» Exercise brief
Copy exactly, and only, the lines that start at the line containing "The image size is (1400, 853)." and end at the last line of the material below.

** Opening Provided data block **

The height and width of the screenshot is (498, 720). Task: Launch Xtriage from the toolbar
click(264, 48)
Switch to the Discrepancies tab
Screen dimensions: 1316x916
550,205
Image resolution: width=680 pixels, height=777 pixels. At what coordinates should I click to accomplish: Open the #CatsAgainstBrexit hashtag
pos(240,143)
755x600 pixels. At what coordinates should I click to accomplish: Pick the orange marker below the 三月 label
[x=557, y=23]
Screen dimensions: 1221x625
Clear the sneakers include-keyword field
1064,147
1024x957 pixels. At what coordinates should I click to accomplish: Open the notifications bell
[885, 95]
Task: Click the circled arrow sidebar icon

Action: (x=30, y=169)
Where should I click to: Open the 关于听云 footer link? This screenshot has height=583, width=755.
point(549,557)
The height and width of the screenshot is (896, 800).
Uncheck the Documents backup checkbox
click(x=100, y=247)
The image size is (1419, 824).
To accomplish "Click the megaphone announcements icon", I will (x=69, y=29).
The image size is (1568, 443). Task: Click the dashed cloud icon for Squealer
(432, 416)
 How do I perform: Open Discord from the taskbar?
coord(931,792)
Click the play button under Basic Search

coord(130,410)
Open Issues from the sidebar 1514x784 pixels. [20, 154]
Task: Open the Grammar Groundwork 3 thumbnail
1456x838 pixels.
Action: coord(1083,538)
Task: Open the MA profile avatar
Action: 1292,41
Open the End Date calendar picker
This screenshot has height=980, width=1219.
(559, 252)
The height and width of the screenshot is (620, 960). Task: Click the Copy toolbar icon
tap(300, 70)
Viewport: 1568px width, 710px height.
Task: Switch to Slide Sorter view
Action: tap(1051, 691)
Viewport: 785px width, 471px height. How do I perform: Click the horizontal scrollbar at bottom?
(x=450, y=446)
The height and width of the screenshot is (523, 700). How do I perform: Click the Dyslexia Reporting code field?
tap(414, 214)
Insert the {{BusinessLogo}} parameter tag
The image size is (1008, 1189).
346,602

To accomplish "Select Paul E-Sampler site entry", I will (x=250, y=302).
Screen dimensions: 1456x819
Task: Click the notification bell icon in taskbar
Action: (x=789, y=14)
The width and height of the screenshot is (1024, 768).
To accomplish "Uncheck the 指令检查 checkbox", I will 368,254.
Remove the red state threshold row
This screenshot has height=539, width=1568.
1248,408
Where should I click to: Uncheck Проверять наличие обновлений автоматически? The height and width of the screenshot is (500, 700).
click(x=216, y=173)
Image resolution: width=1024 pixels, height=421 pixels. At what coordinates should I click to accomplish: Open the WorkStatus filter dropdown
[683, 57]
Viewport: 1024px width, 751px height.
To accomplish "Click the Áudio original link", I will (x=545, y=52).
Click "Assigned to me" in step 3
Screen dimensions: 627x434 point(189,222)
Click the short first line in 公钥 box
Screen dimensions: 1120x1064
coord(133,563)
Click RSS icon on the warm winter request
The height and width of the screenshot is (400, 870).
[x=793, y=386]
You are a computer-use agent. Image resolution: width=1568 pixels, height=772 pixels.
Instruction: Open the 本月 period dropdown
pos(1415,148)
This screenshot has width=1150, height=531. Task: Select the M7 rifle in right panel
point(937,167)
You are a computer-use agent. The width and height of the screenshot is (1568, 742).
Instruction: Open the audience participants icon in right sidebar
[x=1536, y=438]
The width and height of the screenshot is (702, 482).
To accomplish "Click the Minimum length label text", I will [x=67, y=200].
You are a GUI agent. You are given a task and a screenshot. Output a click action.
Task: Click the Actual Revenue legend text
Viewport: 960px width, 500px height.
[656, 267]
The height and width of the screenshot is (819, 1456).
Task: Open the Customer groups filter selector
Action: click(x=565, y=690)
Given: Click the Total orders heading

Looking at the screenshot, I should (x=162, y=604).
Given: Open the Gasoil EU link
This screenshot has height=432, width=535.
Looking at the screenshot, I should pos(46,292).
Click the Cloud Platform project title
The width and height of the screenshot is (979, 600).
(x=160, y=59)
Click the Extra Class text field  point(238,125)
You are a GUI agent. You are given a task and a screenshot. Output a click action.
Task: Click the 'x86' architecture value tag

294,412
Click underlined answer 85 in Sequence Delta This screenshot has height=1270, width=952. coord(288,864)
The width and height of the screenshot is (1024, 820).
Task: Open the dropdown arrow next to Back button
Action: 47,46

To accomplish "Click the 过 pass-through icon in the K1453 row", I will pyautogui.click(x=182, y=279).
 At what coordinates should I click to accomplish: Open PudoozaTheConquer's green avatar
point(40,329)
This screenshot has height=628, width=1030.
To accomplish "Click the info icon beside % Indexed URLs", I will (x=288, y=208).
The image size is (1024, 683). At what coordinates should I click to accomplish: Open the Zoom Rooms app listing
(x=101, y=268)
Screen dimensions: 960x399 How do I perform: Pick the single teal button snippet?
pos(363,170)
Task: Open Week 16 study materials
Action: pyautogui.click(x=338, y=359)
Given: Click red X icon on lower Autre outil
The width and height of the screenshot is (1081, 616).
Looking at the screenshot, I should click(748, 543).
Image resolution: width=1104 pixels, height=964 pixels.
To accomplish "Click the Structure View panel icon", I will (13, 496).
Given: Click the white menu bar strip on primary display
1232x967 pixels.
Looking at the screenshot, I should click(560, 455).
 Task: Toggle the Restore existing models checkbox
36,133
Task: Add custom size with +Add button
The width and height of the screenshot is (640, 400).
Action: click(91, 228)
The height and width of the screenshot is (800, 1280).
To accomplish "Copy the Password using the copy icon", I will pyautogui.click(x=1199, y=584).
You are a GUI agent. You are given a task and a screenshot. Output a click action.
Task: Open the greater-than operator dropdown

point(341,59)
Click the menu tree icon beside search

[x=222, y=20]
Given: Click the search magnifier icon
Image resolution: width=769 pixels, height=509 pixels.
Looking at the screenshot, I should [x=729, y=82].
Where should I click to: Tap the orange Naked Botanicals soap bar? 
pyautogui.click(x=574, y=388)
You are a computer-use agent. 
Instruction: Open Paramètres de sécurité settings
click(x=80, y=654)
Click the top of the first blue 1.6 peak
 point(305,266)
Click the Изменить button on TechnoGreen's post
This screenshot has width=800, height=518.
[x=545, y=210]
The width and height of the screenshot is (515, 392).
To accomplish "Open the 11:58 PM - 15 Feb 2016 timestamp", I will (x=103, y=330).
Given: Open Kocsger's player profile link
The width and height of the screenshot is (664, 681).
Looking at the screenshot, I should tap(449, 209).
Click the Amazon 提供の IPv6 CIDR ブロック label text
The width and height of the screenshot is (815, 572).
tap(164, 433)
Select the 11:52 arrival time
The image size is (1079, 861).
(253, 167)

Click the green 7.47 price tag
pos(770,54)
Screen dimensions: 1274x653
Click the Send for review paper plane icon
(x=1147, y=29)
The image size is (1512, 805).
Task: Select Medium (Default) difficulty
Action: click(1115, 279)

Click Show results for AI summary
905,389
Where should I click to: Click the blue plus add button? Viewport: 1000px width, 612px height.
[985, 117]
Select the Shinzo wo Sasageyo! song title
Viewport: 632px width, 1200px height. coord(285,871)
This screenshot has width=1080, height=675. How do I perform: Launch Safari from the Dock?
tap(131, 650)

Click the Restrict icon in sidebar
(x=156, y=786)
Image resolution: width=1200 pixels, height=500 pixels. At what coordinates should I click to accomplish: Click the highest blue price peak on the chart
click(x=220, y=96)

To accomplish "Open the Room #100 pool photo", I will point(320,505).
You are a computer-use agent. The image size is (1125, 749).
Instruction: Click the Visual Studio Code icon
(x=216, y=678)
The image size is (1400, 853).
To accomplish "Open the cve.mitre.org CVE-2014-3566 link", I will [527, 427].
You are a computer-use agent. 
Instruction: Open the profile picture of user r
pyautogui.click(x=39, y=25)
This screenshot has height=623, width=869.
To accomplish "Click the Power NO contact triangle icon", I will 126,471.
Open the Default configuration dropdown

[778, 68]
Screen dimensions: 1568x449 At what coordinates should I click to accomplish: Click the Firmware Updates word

** Closing Provided data block **

» Your solution
The image size is (1400, 853).
To accomplish "Open the cve.mitre.org CVE-2014-3566 link", I will [527, 427].
You are a computer-use agent. 
Instruction: Open the profile picture of user r
pyautogui.click(x=39, y=25)
This screenshot has height=623, width=869.
To accomplish "Click the Power NO contact triangle icon", I will 126,471.
Open the Default configuration dropdown

[778, 68]
Screen dimensions: 1568x449 At what coordinates should I click to accomplish: Click the Firmware Updates word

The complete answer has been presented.